Notou-se um aumento das solicitações de serviço por parte da área de faturamento da
companhia, pois enquanto que um medidor eletromecânico pode ficar durante muito tempo instalado
em campo, sem que seja notado qualquer defeito, um transmissor turtle defeituoso, já causa perda
da informação no faturamento, sendo prontamente notado o problema. Isto de certa forma contribui
para redução das perdas devido medidor com defeito, assim as áreas de campo são mais cobradas
para uma solução mais rápida possível.
A tecnologia existente por si só, já é suficientemente atrativa, no entanto espera-se que possa
num futuro próximo permitir o envio de mensagens aos endpoints instalados nos medidores dos
clientes, poderia até enviar um comando de desligamento do cliente, o que seria um corte de
fornecimento remoto. Também se espera que os transmissores que atualmente trabalham com uma
freqüência fixa, possam no futuro ser substituído por transmissores com possibilidade de ajustar a
freqüência de forma automática, desta maneira impediria o conflito de dois medidores com mesma
freqüência de transmissão instalados numa mesma rede elétrica, facilitando a retirada e reinstalação
de medidores, e as manobras da rede elétrica, que são factíveis de acontecerem.

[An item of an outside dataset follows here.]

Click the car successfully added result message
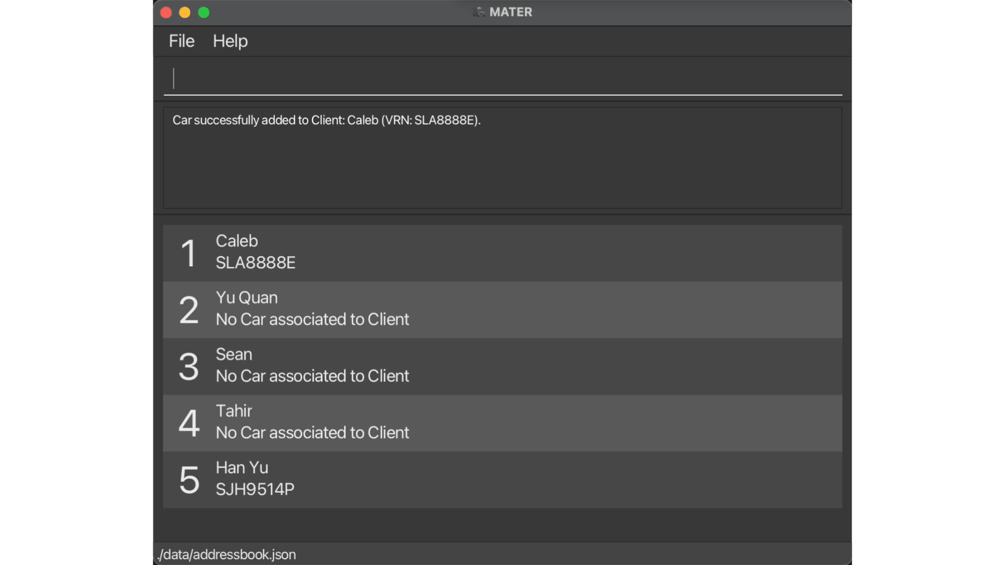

6 – REFERÊNCIAS BIBLIOGRÁFICAS
[1] ABRADEE. Premio melhor distribuidora de energia elétrica das regiões Norte e Centro Oeste nos
anos de 2001, 2002 e 2003. Melhor evolução de desempenho 2002
[2] Revista Eletricidade Moderna. Premio melhor distribuidora de energia elétrica das regiões Norte e
Centro Oeste nos anos de 1999, 2000, 2001, 2002 e 2003.

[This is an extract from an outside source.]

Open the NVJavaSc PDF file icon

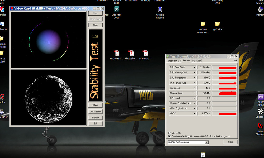click(116, 53)
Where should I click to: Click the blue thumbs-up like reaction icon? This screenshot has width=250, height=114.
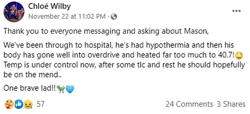click(19, 104)
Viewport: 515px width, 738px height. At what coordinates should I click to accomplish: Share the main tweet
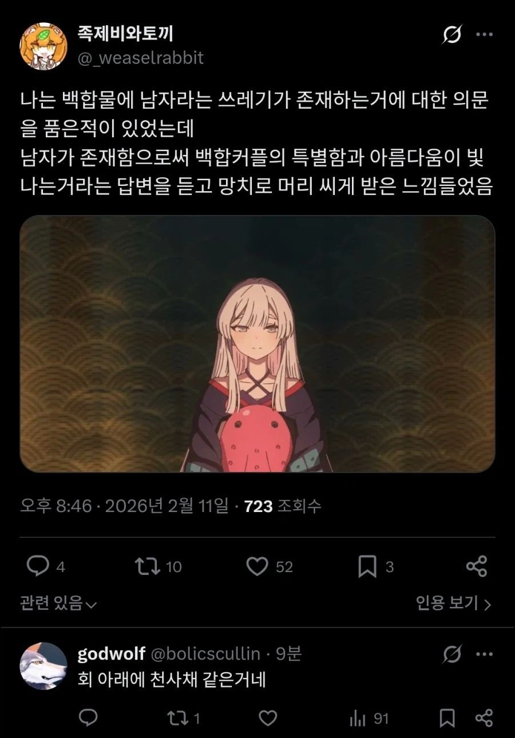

[3] AGÊNCIA NACIONAL DE ENERGIA ELÉTRICA – ANEEL. Resolução ANEEL Nº 456 de 29 de
Novembro de 2000.
[4] Turtle Basics. Hunt Techologies, pub n. 0480-105, rev. 3 Aug 99.
[5] B. P. Lathi. Modern Digital and Analog Communication Systems. Oxford Series in Electrical and
Computer Engineering.
[5] Simon Haykin, Communications Systems, 2000.
[5] Ray Horak, Harry Newton, and Mark A. Miller. Communications Systems and Networks. 2002.